## SOURCE EXCERPT
------------
Back to the menu. Some examples. A 22oz ribeye is $75. Is that a lot? I just had two steaks (14 and 18oz) at very famous steak restaurants in Texas and both were mid-twenties with all the sides. Very fresh beef. One cheese option was over $20. A three piece cheese plate was around $20. The Iberico ham was pricy. Starting at the twenties and climbing. They had some salads. High teens. Sides were all around $10. Not much molecular gastronomy. I think a foam was the other science experiment. There is a small section of the menu that are his "specialties". Nothing too special. Tapas you see on most menus. The menu's print is tiny. I see many a codger having trouble reading it. And that is during the day. God help them when the place is electrically lit. They also appear to have two tasting menus. One in the seventies (14 course) and one at around one hundred and fifteen or so where the chef prepares a meal for you. I don't think they list it. Lunch and dinner menu is the same. I didn't peruse the wine or cocktails lists. The best dish I saw was an ice cream dish the table next to me had to end their two hour tasting adventure.

The space is amusing. It is shaped like an artichoke. It has lots of "corner" seats. Many tables are angled so they face each other at forty five degrees. The hexagon is celebrated. There are many plush, low backed booths (curved) with red and yellow (Spanish flag) cushioned backs. Up front are two large tables made from foosball tables. A bar/waiting area in the front left. A patio on the lake in back. The open kitchen on the left. The "lab" area and cheese and meats "kitchen" on the right. A large mural of some seaside town on the left wall aside a staircase to a yet unopened (permit) second level. Some beaded curtains to break up the open floor plan. Lots of glittery objects. A few ham slicing "carts" Modern and funky.
------------
## WHAT TO DO
a) In the restaurant review, what vegetable does the writer say the dining space is shaped like?
b) Write a continuation of the restaurant review, starting right after its final words "Modern and funky."

## SOURCE DATA
------------
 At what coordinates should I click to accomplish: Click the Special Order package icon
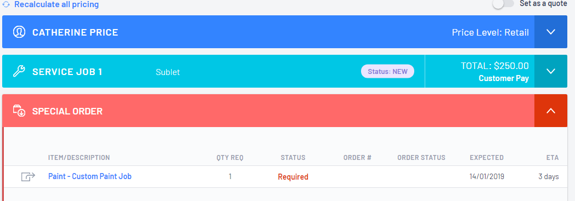click(x=19, y=111)
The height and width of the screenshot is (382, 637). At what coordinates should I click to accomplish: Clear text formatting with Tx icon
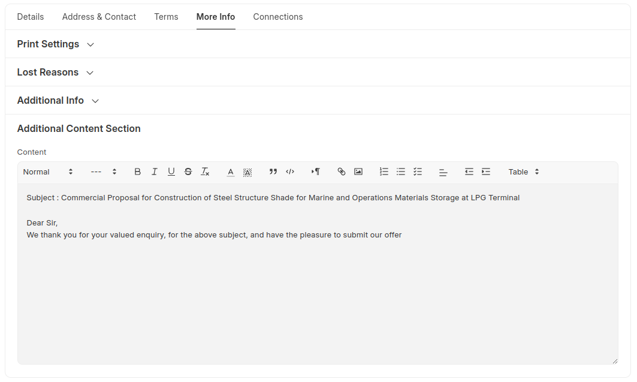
------------
## TASK ANSWERS
a) An artichoke.

b)
The service was almost one on one. Part of that was probably the lack of customers. Part was my poor humor. They seemed to want to please me. But, I think they have this part down well. My waiter was very conciliatory and upbeat. He also had enough knowledge of the place and the man he represents. I almost felt bad for being nonplussed at the experience. And that is the sad thing. I really kind of wanted it to be great. The execution just wasn't. And it's not like they haven't had time to get the kinks out. Maybe they just are exhaling from the opening and things are going slack for a period. Maybe it is because they just started doing lunch? Maybe they don't care about lunch service as much as dinner? Maybe it was an outlier of an experience? Maybe I wouldn't look for so many excuses if it was different chef? But, the menu is also a let down. At least sushi can claim that the freshness requirements of their stock and trade demand significant upcharges. I don't accept the same justification for tinned sardines and dried ham Maybe I should since waiting for things to age is also expensive. However, I will maintain that neither can claim to require much talent in the kitchen. Just a few knife skills and assassins have those. They just require a smart purchasing manager and a Fed Ex delivery person. Maybe a "curator"? Ooooh. Jose Andres- Curator to the Stars.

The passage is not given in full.